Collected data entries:
----
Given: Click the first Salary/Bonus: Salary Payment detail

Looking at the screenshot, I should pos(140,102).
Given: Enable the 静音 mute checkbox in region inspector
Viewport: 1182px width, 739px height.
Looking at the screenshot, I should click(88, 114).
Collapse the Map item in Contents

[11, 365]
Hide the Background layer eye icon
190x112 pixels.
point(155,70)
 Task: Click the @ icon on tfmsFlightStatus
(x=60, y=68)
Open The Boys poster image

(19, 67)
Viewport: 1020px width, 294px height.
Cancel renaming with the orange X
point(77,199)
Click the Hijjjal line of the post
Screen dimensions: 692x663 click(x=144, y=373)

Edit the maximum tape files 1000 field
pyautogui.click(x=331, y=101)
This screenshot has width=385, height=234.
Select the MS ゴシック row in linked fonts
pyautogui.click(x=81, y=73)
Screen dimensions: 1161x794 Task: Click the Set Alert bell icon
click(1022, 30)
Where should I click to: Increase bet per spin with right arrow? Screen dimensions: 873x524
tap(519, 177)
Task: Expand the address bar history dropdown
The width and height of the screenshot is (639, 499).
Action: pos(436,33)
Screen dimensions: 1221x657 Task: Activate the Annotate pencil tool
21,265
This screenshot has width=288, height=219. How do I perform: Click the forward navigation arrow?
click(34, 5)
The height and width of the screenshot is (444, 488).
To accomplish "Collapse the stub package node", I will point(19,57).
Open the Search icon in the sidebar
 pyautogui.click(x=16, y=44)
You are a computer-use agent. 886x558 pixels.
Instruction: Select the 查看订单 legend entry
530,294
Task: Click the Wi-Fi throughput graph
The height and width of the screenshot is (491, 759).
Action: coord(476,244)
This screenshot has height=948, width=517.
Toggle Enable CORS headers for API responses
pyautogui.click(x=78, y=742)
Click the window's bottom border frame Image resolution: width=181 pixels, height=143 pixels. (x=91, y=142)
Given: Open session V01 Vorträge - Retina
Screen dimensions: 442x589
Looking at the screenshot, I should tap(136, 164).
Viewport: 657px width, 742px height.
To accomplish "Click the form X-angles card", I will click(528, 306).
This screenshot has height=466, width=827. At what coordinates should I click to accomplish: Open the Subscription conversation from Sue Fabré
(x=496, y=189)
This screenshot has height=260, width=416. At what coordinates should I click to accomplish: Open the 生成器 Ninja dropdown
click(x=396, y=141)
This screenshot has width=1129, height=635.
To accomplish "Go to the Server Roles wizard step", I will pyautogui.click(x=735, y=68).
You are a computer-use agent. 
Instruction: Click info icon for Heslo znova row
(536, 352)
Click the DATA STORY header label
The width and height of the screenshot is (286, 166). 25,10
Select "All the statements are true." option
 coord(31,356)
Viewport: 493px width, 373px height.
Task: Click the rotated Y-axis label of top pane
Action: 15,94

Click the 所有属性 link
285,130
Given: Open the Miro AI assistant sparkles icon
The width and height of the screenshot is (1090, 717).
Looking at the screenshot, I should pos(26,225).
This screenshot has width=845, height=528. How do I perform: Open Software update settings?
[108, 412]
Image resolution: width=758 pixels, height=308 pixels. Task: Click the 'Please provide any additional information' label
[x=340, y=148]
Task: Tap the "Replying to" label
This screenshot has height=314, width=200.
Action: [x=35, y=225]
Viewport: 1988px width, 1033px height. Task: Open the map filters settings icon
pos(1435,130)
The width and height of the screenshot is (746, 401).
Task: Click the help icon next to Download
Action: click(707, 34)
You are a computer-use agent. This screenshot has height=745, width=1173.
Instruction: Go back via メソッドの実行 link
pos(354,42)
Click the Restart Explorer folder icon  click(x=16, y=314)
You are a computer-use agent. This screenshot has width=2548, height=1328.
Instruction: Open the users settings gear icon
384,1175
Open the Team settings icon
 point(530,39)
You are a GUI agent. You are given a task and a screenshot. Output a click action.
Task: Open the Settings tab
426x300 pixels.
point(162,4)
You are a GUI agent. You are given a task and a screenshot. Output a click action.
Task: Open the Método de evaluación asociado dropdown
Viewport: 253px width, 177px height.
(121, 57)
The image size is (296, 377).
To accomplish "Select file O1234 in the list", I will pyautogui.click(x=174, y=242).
----
* [Exercise description]: Using the entries above, print each one again without any alteration.

* [Exercise solution]:
Given: Click the first Salary/Bonus: Salary Payment detail

Looking at the screenshot, I should pos(140,102).
Given: Enable the 静音 mute checkbox in region inspector
Viewport: 1182px width, 739px height.
Looking at the screenshot, I should click(88, 114).
Collapse the Map item in Contents

[11, 365]
Hide the Background layer eye icon
190x112 pixels.
point(155,70)
 Task: Click the @ icon on tfmsFlightStatus
(x=60, y=68)
Open The Boys poster image

(19, 67)
Viewport: 1020px width, 294px height.
Cancel renaming with the orange X
point(77,199)
Click the Hijjjal line of the post
Screen dimensions: 692x663 click(x=144, y=373)

Edit the maximum tape files 1000 field
pyautogui.click(x=331, y=101)
This screenshot has width=385, height=234.
Select the MS ゴシック row in linked fonts
pyautogui.click(x=81, y=73)
Screen dimensions: 1161x794 Task: Click the Set Alert bell icon
click(1022, 30)
Where should I click to: Increase bet per spin with right arrow? Screen dimensions: 873x524
tap(519, 177)
Task: Expand the address bar history dropdown
The width and height of the screenshot is (639, 499).
Action: pos(436,33)
Screen dimensions: 1221x657 Task: Activate the Annotate pencil tool
21,265
This screenshot has width=288, height=219. How do I perform: Click the forward navigation arrow?
click(34, 5)
The height and width of the screenshot is (444, 488).
To accomplish "Collapse the stub package node", I will point(19,57).
Open the Search icon in the sidebar
 pyautogui.click(x=16, y=44)
You are a computer-use agent. 886x558 pixels.
Instruction: Select the 查看订单 legend entry
530,294
Task: Click the Wi-Fi throughput graph
The height and width of the screenshot is (491, 759).
Action: coord(476,244)
This screenshot has height=948, width=517.
Toggle Enable CORS headers for API responses
pyautogui.click(x=78, y=742)
Click the window's bottom border frame Image resolution: width=181 pixels, height=143 pixels. (x=91, y=142)
Given: Open session V01 Vorträge - Retina
Screen dimensions: 442x589
Looking at the screenshot, I should tap(136, 164).
Viewport: 657px width, 742px height.
To accomplish "Click the form X-angles card", I will click(528, 306).
This screenshot has height=466, width=827. At what coordinates should I click to accomplish: Open the Subscription conversation from Sue Fabré
(x=496, y=189)
This screenshot has height=260, width=416. At what coordinates should I click to accomplish: Open the 生成器 Ninja dropdown
click(x=396, y=141)
This screenshot has width=1129, height=635.
To accomplish "Go to the Server Roles wizard step", I will pyautogui.click(x=735, y=68).
You are a computer-use agent. 
Instruction: Click info icon for Heslo znova row
(536, 352)
Click the DATA STORY header label
The width and height of the screenshot is (286, 166). 25,10
Select "All the statements are true." option
 coord(31,356)
Viewport: 493px width, 373px height.
Task: Click the rotated Y-axis label of top pane
Action: 15,94

Click the 所有属性 link
285,130
Given: Open the Miro AI assistant sparkles icon
The width and height of the screenshot is (1090, 717).
Looking at the screenshot, I should pos(26,225).
This screenshot has width=845, height=528. How do I perform: Open Software update settings?
[108, 412]
Image resolution: width=758 pixels, height=308 pixels. Task: Click the 'Please provide any additional information' label
[x=340, y=148]
Task: Tap the "Replying to" label
This screenshot has height=314, width=200.
Action: [x=35, y=225]
Viewport: 1988px width, 1033px height. Task: Open the map filters settings icon
pos(1435,130)
The width and height of the screenshot is (746, 401).
Task: Click the help icon next to Download
Action: click(707, 34)
You are a computer-use agent. This screenshot has height=745, width=1173.
Instruction: Go back via メソッドの実行 link
pos(354,42)
Click the Restart Explorer folder icon  click(x=16, y=314)
You are a computer-use agent. This screenshot has width=2548, height=1328.
Instruction: Open the users settings gear icon
384,1175
Open the Team settings icon
 point(530,39)
You are a GUI agent. You are given a task and a screenshot. Output a click action.
Task: Open the Settings tab
426x300 pixels.
point(162,4)
You are a GUI agent. You are given a task and a screenshot. Output a click action.
Task: Open the Método de evaluación asociado dropdown
Viewport: 253px width, 177px height.
(121, 57)
The image size is (296, 377).
To accomplish "Select file O1234 in the list", I will pyautogui.click(x=174, y=242).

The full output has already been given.